A role for guanyl nucleotide-binding regulatory protein beta- and gamma-subunits in the expression of the adrenocorticotropin receptor.

Abstract

Mutant Y1 mouse adrenocortical tumor cells, isolated on the basis of their resistance to the growth-inhibitory effects of forskolin, arise from single mutational events. These mutants present complex phenotypes in which the activity of Gbeta/gamma is impaired, ACTH receptor gene expression is markedly diminished, and ACTH-responsive adenylyl cyclase activity is lost. In this study, we have tested the hypothesis that the impairment in Gbeta/gamma activity is responsible for the loss of ACTH receptor gene expression and ACTH-responsive adenylyl cyclase activity.
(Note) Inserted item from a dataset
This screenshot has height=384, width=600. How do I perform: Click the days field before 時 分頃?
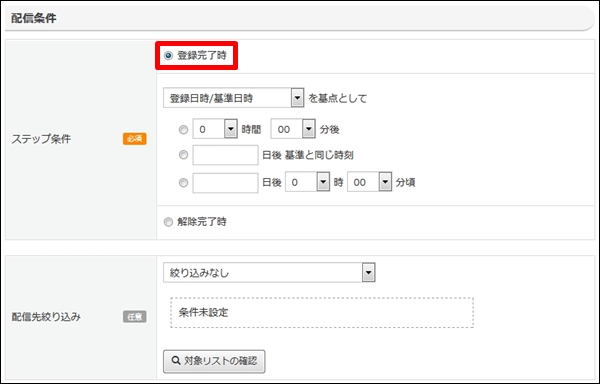click(x=225, y=182)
Transfection of one of the mutant clones with expression vectors encoding either Gbeta1 or Gbeta2 together with Ggamma2 increased ACTH receptor expression and restored ACTH-responsive adenylyl cyclase activity. Interestingly, either Gbeta2 or Ggamma2 alone was effective. These results thus support the hypothesis that the impairment in Gbeta/gamma activity is responsible for the loss of ACTH receptor expression. A luciferase reporter plasmid driven by the proximal promoter region of the mouse ACTH receptor gene was expressed poorly in the mutants compared with parental Y1 cells, suggesting that the Gbeta/gamma defect compromised transcriptional activity at the proximal promoter region of the ACTH receptor gene.